Given passage =

Falstone is a small village and civil parish in Northumberland, England, just east of Kielder Water. The village is 8 mi from the Anglo–Scottish border. Much of the village is clustered around its two churches, St. Peter's Anglican and the United Reformed Church.

Falstone holds a popular annual agricultural show.

==Etymology==
The name Falstone is first attested in 1255, as Faleston. This derives from the Old English words fealu 'yellow, grey, mottled' and stān 'stone; thus it originally meant something like 'speckled stone'.

The district of Falstone also once contained a place called Powtreuet, first attested in 1325 as Poltrerneth, whose name comes from the Brittonic language.

==History==
On 24 October 1985, near the village, Luftwaffe Panavia Tornado '44+45' of Jagdbombergeschwader 32 crashed, with two aircrew killed, taking part in 'Operation Mallet Blow', Hans Joachim Schimpf and Holger Zacharias.

== Governance ==
Falstone is in the parliamentary constituency of Hexham. Falstone has its own Parish council.
Falstone parish was created in 1811 when the ancient parish of Simonburn was divided by Act of Parliament.

== Transport ==
Falstone was served by Falstone railway station on the Border Counties Railway which linked the Newcastle and Carlisle Railway, near Hexham, with the Border Union Railway at Riccarton Junction. The first section of the route was opened between Hexham and Chollerford in 1858, the remainder opening in 1862. The line was closed to passengers by British Railways in 1956.

Source data =
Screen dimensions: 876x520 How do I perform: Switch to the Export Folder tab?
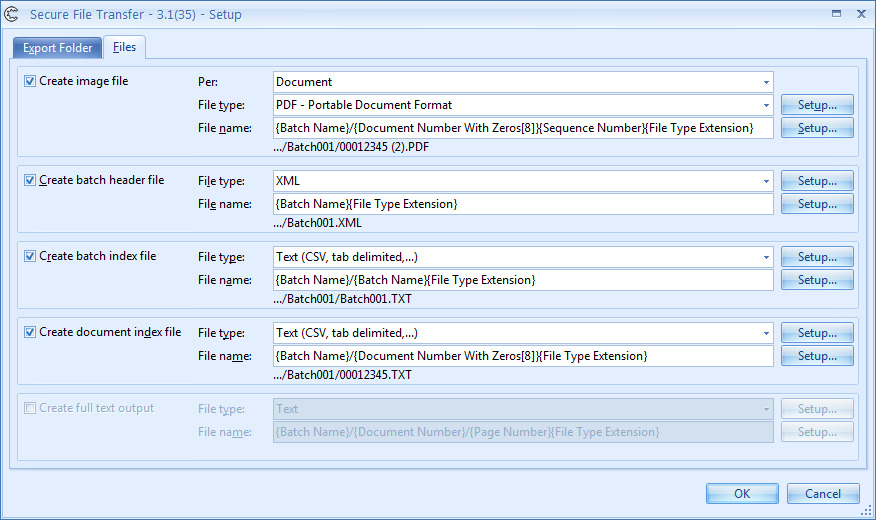click(58, 48)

Questions on the material =
**a.** Duplicate the part of the Falstone passage starting with "Falstone is a" and going on through "like 'speckled stone'.".
**b.** List every year mentioned in the Falstone passage.
**c.** According to the Falstone passage, in what year was Falstone parish created?

Answers provided =
**a.**
Falstone is a small village and civil parish in Northumberland, England, just east of Kielder Water. The village is 8 mi from the Anglo–Scottish border. Much of the village is clustered around its two churches, St. Peter's Anglican and the United Reformed Church.

Falstone holds a popular annual agricultural show.

==Etymology==
The name Falstone is first attested in 1255, as Faleston. This derives from the Old English words fealu 'yellow, grey, mottled' and stān 'stone; thus it originally meant something like 'speckled stone'.

**b.** 1255, 1325, 1985, 1811, 1858, 1862, 1956

**c.** 1811